I picked a very simple model -- a straight line. I simulated the data so the SD of scatter at any point along the line is proportional to the Y value of that point. The graph below shows a simulated data set. You can clearly see that the scatter among replicates increases as the line goes up.
The line was fit to the data by "nonlinear" regression. Prism does not offer differential weighting as part of its linear regression analysis, but "nonlinear" regression can fit a straight line and offers many options in Prism, beyond those available in linear regression.
The red line used the default choice -- no weighting; minimize sum of squares. The blue line used relative weighting. This choice is appropriate when you expect the SD of replicate residuals to be proportional to Y. The two lines are not identical.
I simulated 5000 such data sets using the Monte Carlo analysis of Prism 6. Each of the 5000 simulated data sets was fit with both unweighted and weighted (relative weighting) regression. I recorded both the best-fit value of the slope and its standard error (SE) for both analyses of each of the 5000 data sets.
Sim
The scatter among replicates was proportional to Y, so relative weighting is appropriate. The results of these simulations are shown in blue. The results in red show the results when the regression used equal weighting (the default). The boxes extend from the 25th to the 75th percentile, with a line at the median (50th percentile). The whiskers extend down to the smallest value and up to the largest.
The left graph above shows the distribution of the best-fit values of the slopes. There is no reason to think that using the wrong weighting scheme would systematically result in a best-fit value of slope that is too high (too steep) or too low (too shallow). Indeed, the median best-fit values for slope are almost identical for the no-weighting and relative-weighting fits. But note that the results with no weighting has a much broader spread of slopes. Since these are simulated data, we know the true slope (1.0) and can quantify how far the best-fit slope is from that idea for each simulated data set. The median error when the data were fit without differential weighting (red) was 0.04610, compared to 0.02689 for the simulations with relative weighting (blue).In this example, choosing the wrong weighting scheme increased the median error by 71%.
Each of the 5000 simulated data sets was analyzed by regression, and the regression results include the SE of the slope. The graph on the right above shows the distribution of these SEs. The graph on the right shows that the reported SE of the slope is much higher when the fits were done with equal weighting for all points. The median SE for the unweighted fits was 73% larger than the median SE for the weighted fits. Since the width of the confidence interval is proportional to the SE, this means the median confidence interval was 73% wider when the fits were done without weighting.
Since these are simulated data, we know the true population slope (it is 1.0). So we can ask for each simulation whether the reported 95% confidence interval included the true value. For the relative weighting simulations, the 95% confidence intervals included the true value in 95.3% of the simulated data sets. When those same data sets were analyzed without weighting, only 92.6% of the "95%" confidence intervals included the true value.

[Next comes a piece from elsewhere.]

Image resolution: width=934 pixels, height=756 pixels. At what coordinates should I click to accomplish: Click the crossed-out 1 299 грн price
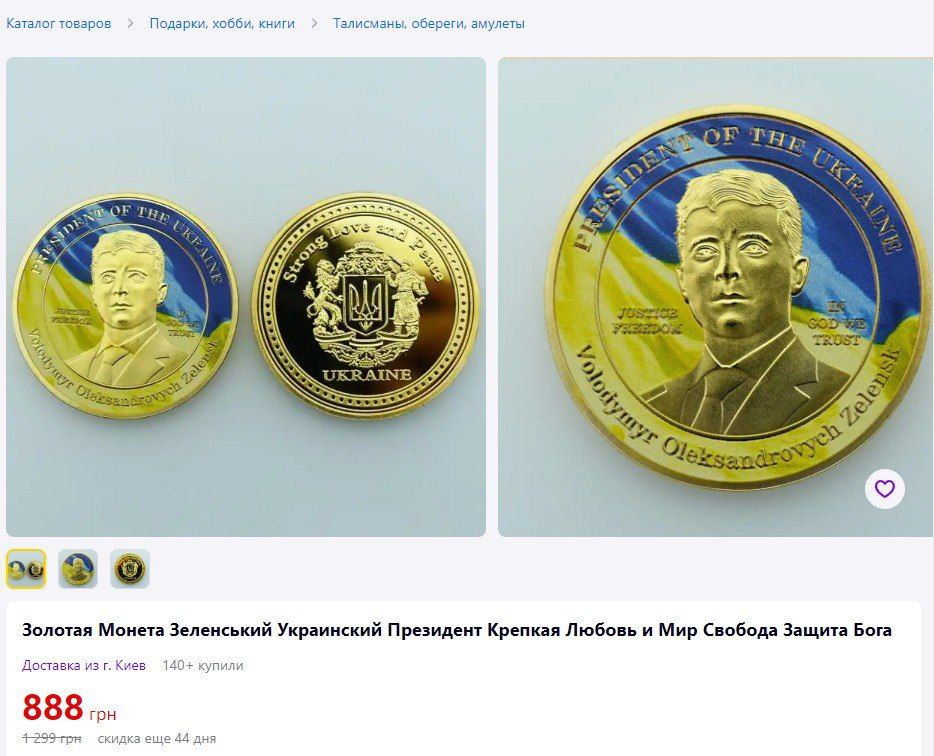pyautogui.click(x=52, y=739)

In summary, when we chose the wrong weighting scheme in this example:
- The best-fit value of the slope was less precise.
- The SE of the slope was larger, and thus the confidence intervals were wider.
- Even though the 95% confidence intervals were wider, they weren't wide enough. The "95%" confidence interval only included the true value in fewer than 95% of the simulations.
This is just one example. With other examples, the choice of weighting method matters less. But with still other examples, it may matter more. It is worth trying to choose the appropriate weighting scheme.